Families often ask us how to make the most of their visits to elderly relatives residing at home or at Assisted Living and Memory Support Communities, especially those who have Alzheimer’s disease or a related cognitive impairment. While we have provided tried and true tips for visiting a loved one with memory loss in the past, the Covid-19 pandemic has presented new challenges, with many struggling to find ways to keep the conversation light and engaging.
With restrictions being eased across the country, you will have more opportunities to visit your loved one in person. You may notice physical and cognitive changes since the last time you visited, as seniors have had limited ability to exercise and socialize, and their daily routines have been disrupted. You may also notice signs of Mild Cognitive Impairment (MCI), or early stages of memory loss that you didn’t see before.
This may be difficult for you, but it is important to understand and adapt to your loved one’s new reality, and to adjust your expectations for your visit. We hope that the following tips and resources will help make your visit meaningful for both you and your family member.
Step 1: Prepare for your visit with a senior loved one
When planning your visit to your loved one’s home, or to an Assisted Living or Memory Care Community, it is important to choose a time limit that you are comfortable with. As few as 15 to 20 minutes can make for a good visit. When you arrive, if possible, turn off any sources of background noise such as the TV or music.

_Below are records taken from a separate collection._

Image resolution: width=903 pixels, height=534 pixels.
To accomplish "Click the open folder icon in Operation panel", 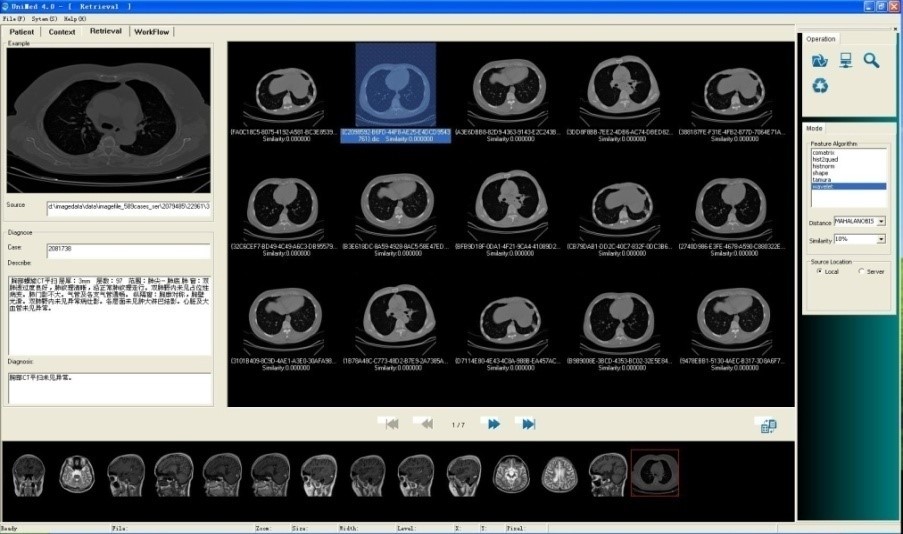I will 820,61.
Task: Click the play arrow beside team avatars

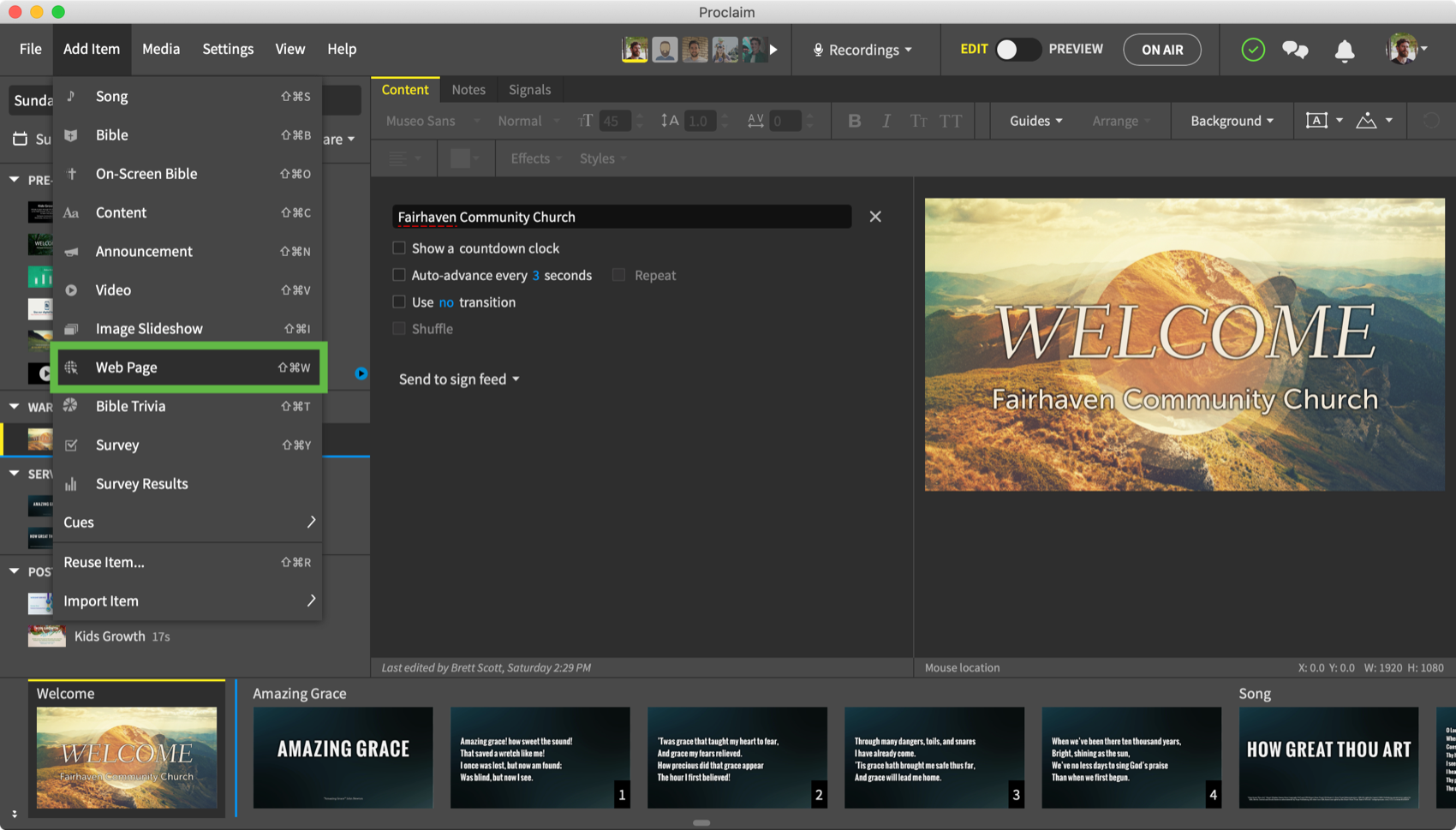Action: (x=773, y=50)
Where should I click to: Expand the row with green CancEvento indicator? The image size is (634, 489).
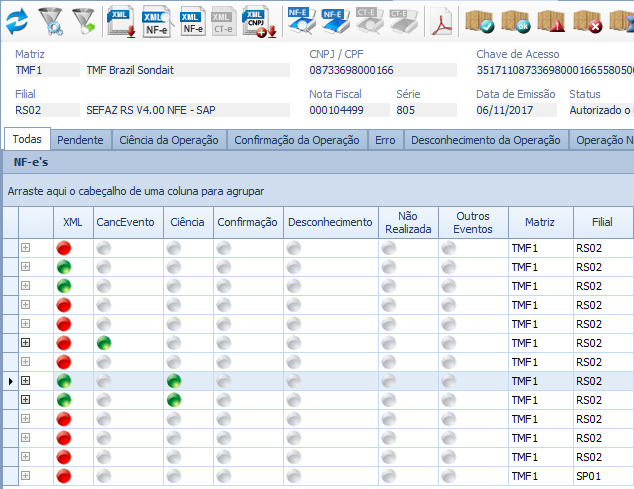point(26,343)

Here are some helpful articles to read in anticipation of your visit:
- If you are bringing children to visit a loved one with dementia
- If you are visiting someone with Alzheimer’s during the holidays
- If you are looking for gift ideas for someone with memory loss
Step 2: Follow our 8 Tips for a Successful Visit
Those with memory loss, even early signs, live in a different reality from our fast paced, noisy lives. Theirs is slow, quiet, and based in the remote past which is a predictable place in its familiarity of people and routines. While you may be watching the news daily and keeping yourself updated on Covid data and research, this is likely not a focus, nor a good conversation topic, for someone with Alzheimer’s or dementia. They cannot sustain staying in the present; it is too difficult and confusing. Try this instead:
- Identify yourself each time you visit, by your first name: “Hi Mom. Brad, your son, is here to spend some time with you.” It may take a full minute for your loved one to orient to you being there and to recognize who you are.

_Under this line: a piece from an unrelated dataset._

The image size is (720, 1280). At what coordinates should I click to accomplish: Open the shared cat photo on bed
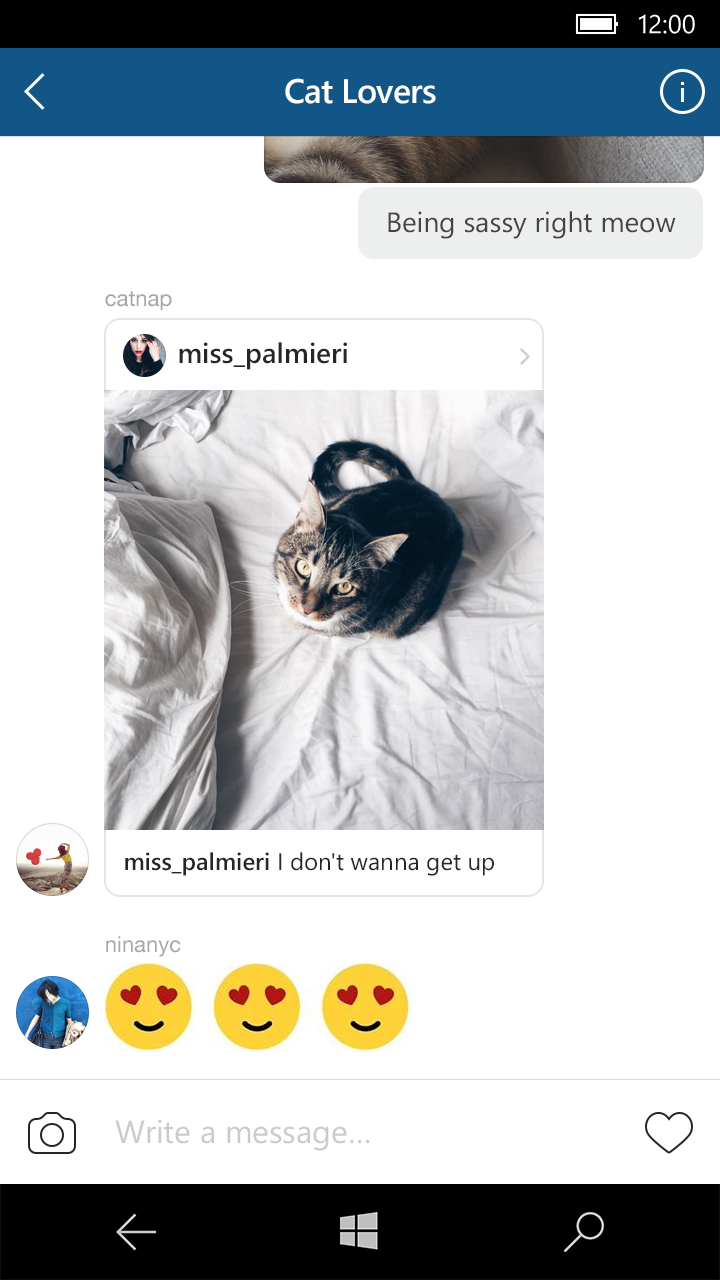coord(324,610)
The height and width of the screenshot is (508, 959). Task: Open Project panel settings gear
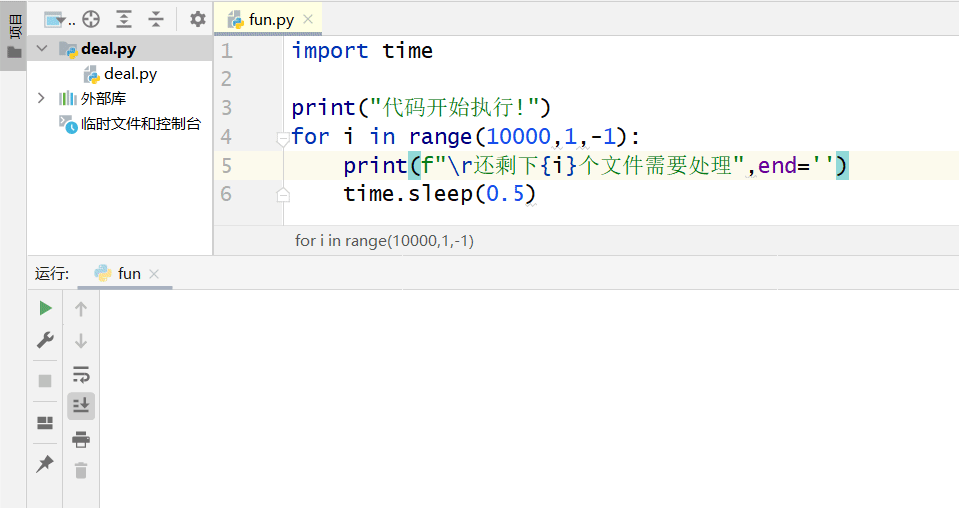pyautogui.click(x=197, y=19)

- Use open ended questions that have no right or wrong answer and will elicit more than a “yes” or “no” response.
- When asking your loved one to make a decision, offer only two choices. For example, “Do you want to walk with me now, or talk together first?”
- Talk slowly and simply. Avoid complex concepts and repeat information as necessary to be clear.
- Let your loved one take the lead in the conversation. Address one topic at a time. Don’t jump from subject to subject, especially in mid-sentence. Processing information is made more challenging by Alzheimer’s or MCI.
- Plan a task to be completed while you’re there, such as a short walk with easy slow talk, reading a story, listening to music together, giving your Mom a manicure, or looking through a photo album.
- Communicate positive feelings through quiet hand holding, a light back rub, or a hand resting on the back or forearm.
- Avoid arguing with your loved one’s perceptions of things and don’t correct your loved one when he or she is wrong. Check out this video from Teepa Snow about entering dementia’s reality.
Putting aside everything else that is happening in the world to focus on your visit can be challenging, and it can be made even harder by concerning changes you may notice in your loved one. If you are visiting them at home and notice serious changes that make you feel they are no longer safe living alone, it may be time to consider a move to a more supportive living arrangement. For most, the decision to move is based on the realization that Mom or Dad could use a little extra help and would benefit from individualized services, including personal care, medication monitoring and healthy meals. During our new normal dealing with Covid-19, Assisted Living and Memory Care Communities also provide new social outlets to combat the isolation that older adults are experiencing living at home alone, with the opportunity to make new friends and have multiple touchpoints with supportive and caring staff during their day.